I ignored him for a few seconds or at least appeared to while I, with fumbling fingers, sought the piece of writing on my phone that would have him weeping again, have him regretting my reading it, for my leaving would be made even more painful.
“No one's ever written me a poem before.”
A different day, I stood just outside his apartment, waiting for the elevator a step away. From beyond the door floated Ghislain's voice, singing some Katy Perry song he'd been teaching to one of his students. He’d been happy.

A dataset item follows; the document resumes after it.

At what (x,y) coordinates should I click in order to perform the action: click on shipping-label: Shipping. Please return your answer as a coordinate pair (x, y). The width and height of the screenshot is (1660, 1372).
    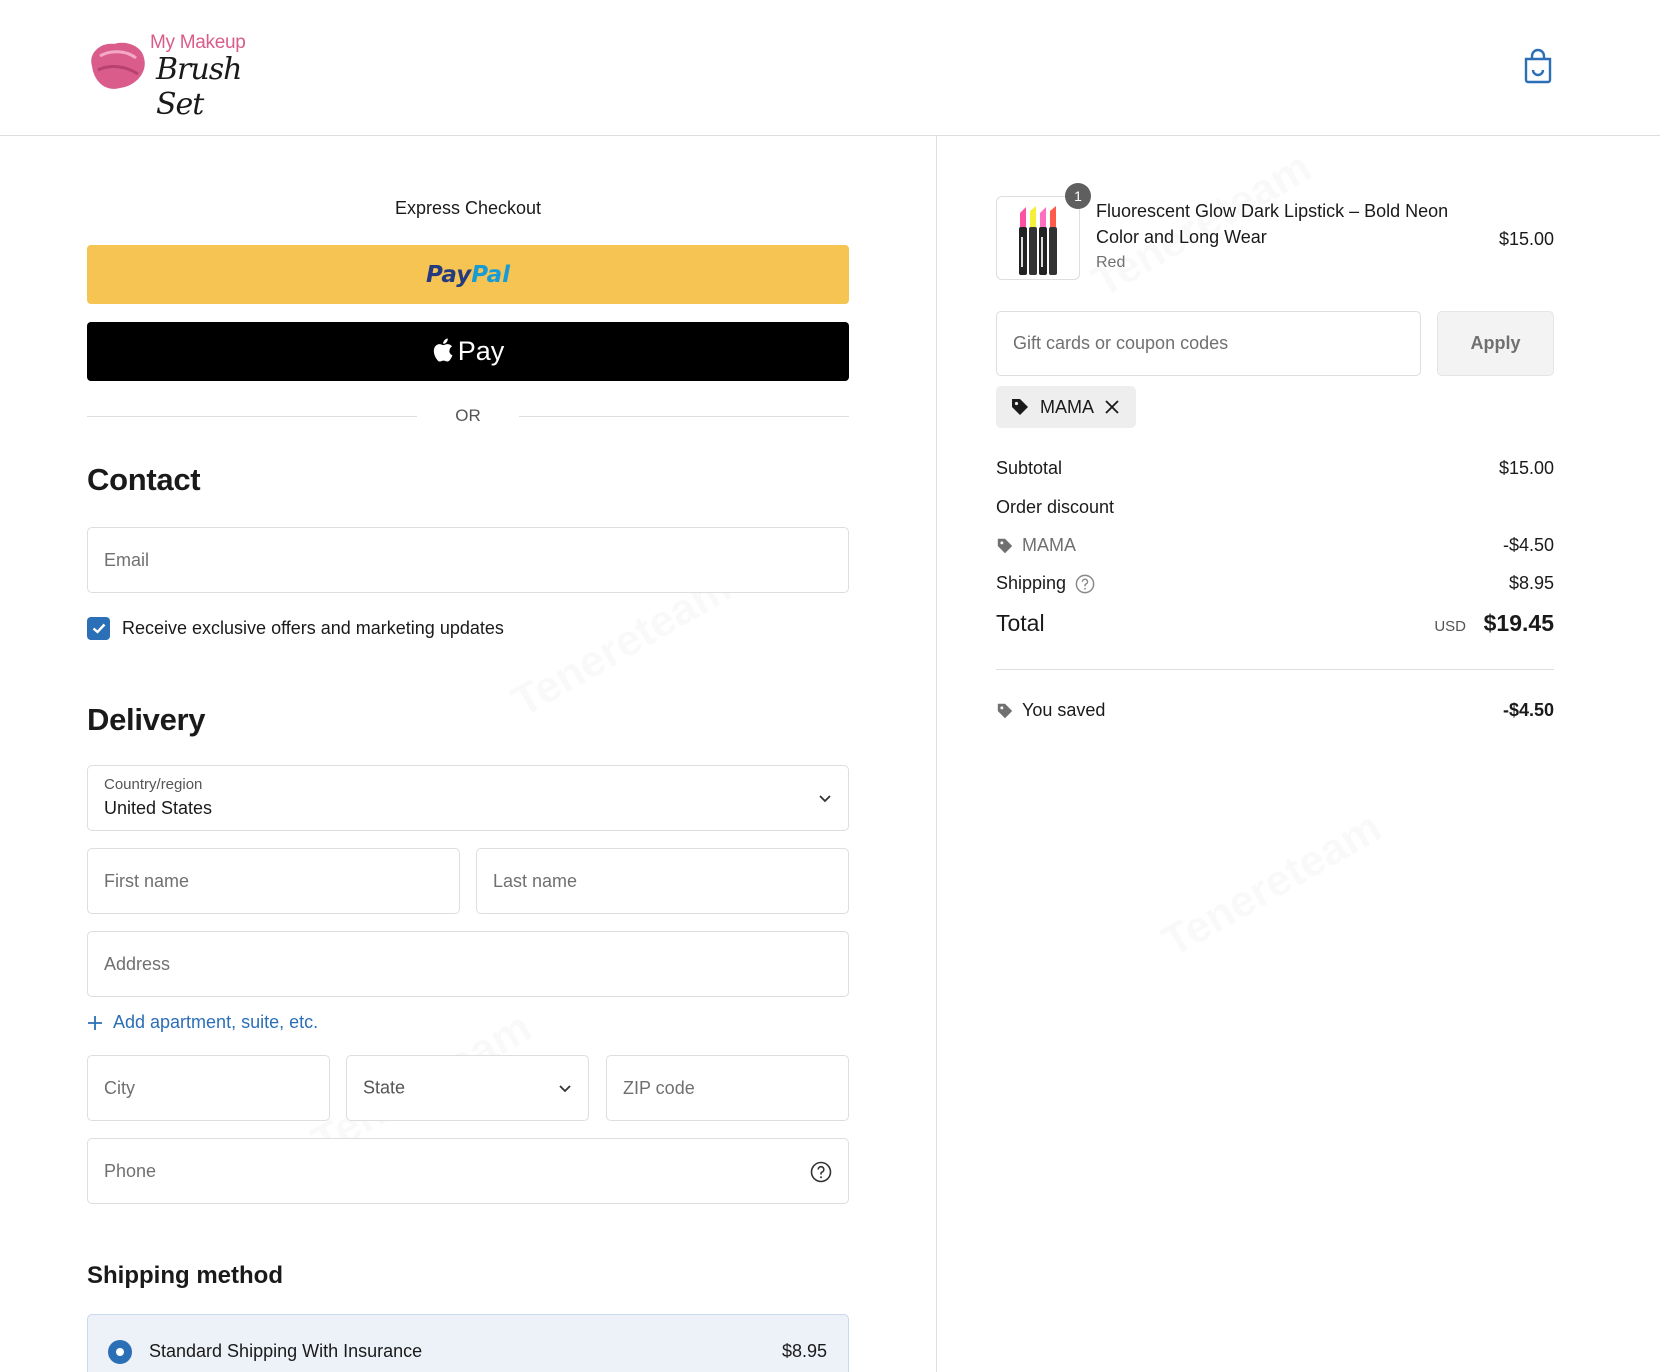
    Looking at the image, I should click on (1032, 583).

This time, I stood just outside his apartment, waiting for the elevator a step away. From beyond the door floated Ghislain's voice, heaving plaintive moans stifled by hiccuping sobs. He was devastated.
The day after, while he criticised our Prime Minister Trudeau on the telly, he chewed on Burger King fries and his own nonchalance; I scampered around the apartment on quiet feet, extricating my things from his, guided by a list I'd prepared at home.
Then, head tilted and frame leaning against the kitchen archway, I asked him if he wanted to go to this thing on Sunday. This vegan food thing. He said sure, he loves food things. I didn't tell him I'd already bought our tickets.
I should've stayed. is what I texted him an hour or so upon arriving home yesterday.
He hasn't replied since.
Why clip the cage of a ceramic bird?
I go downstairs and order a deep fried chocolate bar. Upstairs again, I mosey to the water tower where a bartender bemoans her spilling bleach on pants, prompting me to remark the smell of swimming pools. "Just don't corrode yourself," I chastise. Sip some water, look through foggy windows beyond which lay the streets of Grace and Bloor. To the right, on a windowsill, a caged bird beckons my attention once again. I hold it up, giving it a proper study this time.
Why clip the cage of a ceramic bird? I wonder mawkishly. He can't fly, either way.
And then, suddenly discovering a second bird in there with him, I realise: Maybe he doesn't want to.